Document Type

Article

Publication Date

2025

Abstract

For over a century, open fields doctrine has shaped Fourth Amendment law, denying people the right to be secure on their own property. Its application has steadily expanded, with the result that by some estimates, the Government can now engage in warrantless surveillance of some ninety-six percent of private land and buildings regardless of fences, postings, the distance from public roads or byways, or the use to which the property is put. An originalist approach throws the doctrine into disarray: at the time of the Founding, common law protected the curtilage, which extended to the fields, barns, storehouses, and other buildings surrounding the home.
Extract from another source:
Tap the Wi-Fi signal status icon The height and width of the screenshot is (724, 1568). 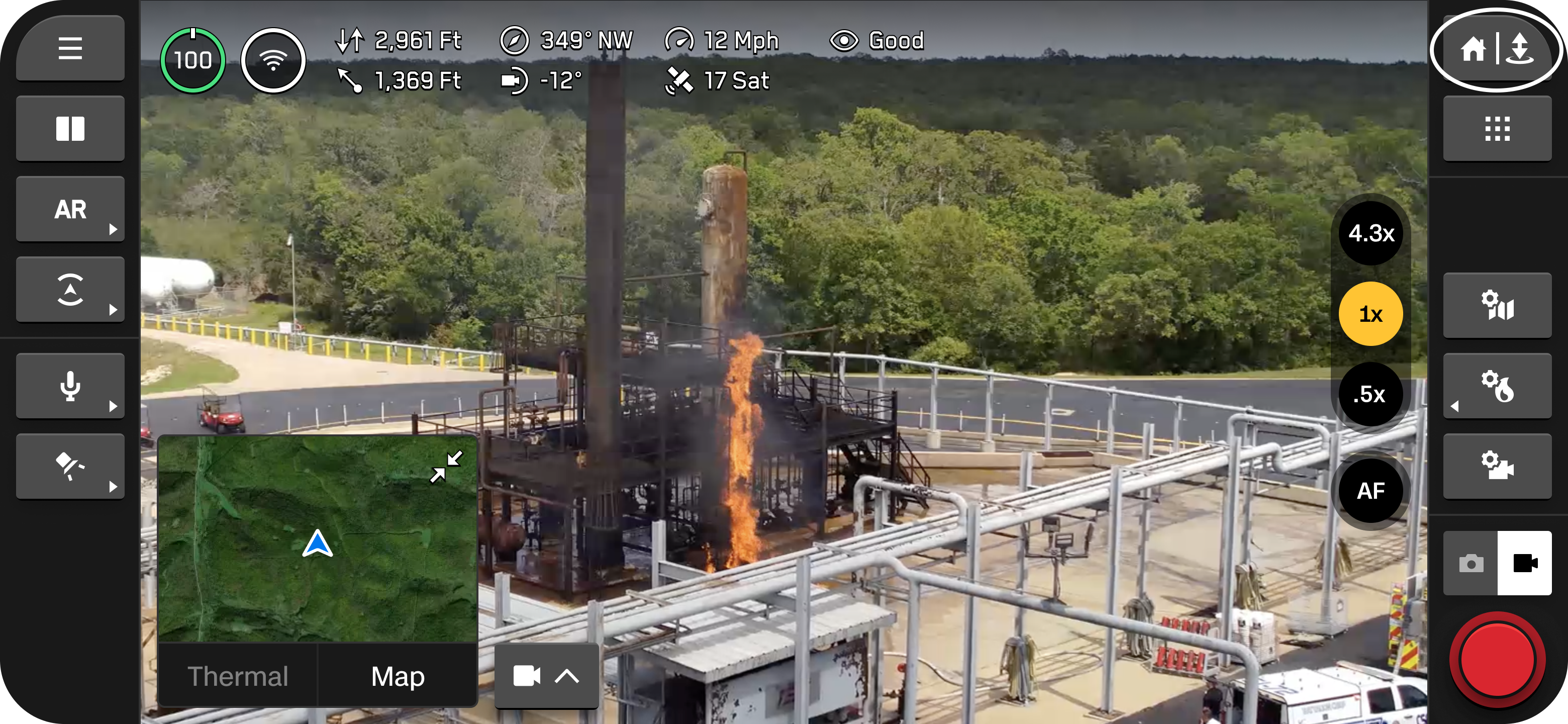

Yet Justice Holmes’s ipse dixit in Hester v. United States and Chief Justice Taft’s apparent incorporation of curtilage as a substitute for the “home” in Olmstead v. United States planted a doctrine that took root with such ferocity that even the Court’s ostensible shift in Katz v. United States to protecting “people, not places” could not displace it. Despite the ancient doctrine of ad coelum, naked eye and not-so-naked eye doctrine took root. In an age where pole cameras, drones, aircraft, and satellite technologies make persistent monitoring of private property possible, an originalist understanding proves imperative to reclaiming protections against government overreach.

Publication Citation

Forthcoming in Texas A&M Law Review.